United States President Donald Trump placed personal political interests “above national interests”, said the panel leading the impeachment inquiry in its report to House lawmakers. The Trump-Ukraine Impeachment Inquiry Report was made public on Tuesday by the House Permanent Select Committee on Intelligence.

The impeachment inquiry focuses on a July 25 phone conversation between the US president and Ukrainian President Volodymyr Zelensky. Trump had asked his Ukrainian counterpart to investigate Joe Biden, who is in the running to be a Democratic candidate in the presidential elections slated for next year. Trump also asked for Biden’s son Hunter Biden, who had served as a director for Ukrainian energy company Burisma, to be investigated.

According to the report, Trump tried to “solicit foreign interference” from Ukraine to help his 2020 re-election bid. “President Trump’s scheme subverted US foreign policy toward Ukraine and undermined our national security in favour of two politically-motivated investigations that would help his presidential re-election campaign,” it said. The 300-page report added that the evidence of misconduct was overwhelming “and so too is the evidence of his obstruction of Congress”.

Trump has denied any wrongdoing and has called the inquiry a witch-hunt.

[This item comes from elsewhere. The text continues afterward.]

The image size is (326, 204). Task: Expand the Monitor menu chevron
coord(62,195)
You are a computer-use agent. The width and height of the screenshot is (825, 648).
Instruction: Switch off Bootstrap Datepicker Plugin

Before the draft report was released, the president called the Democrat-led investigation “very unpatriotic”. White House Press Secretary Stephanie Grisham claimed the Democrats “utterly failed to produce any evidence of wrongdoing”, reported BBC. “It reflects nothing more than their frustrations,” she added.

The intelligence committee voted 13 to 9 along party lines to approve the report and send it to the House Judiciary Committee.

The judiciary panel will on Wednesday hold a hearing to examine the evidence report and further proceedings to consider formal articles of impeachment. The White House has refused to participate in the hearings, claiming there was no “semblance of a fair process”.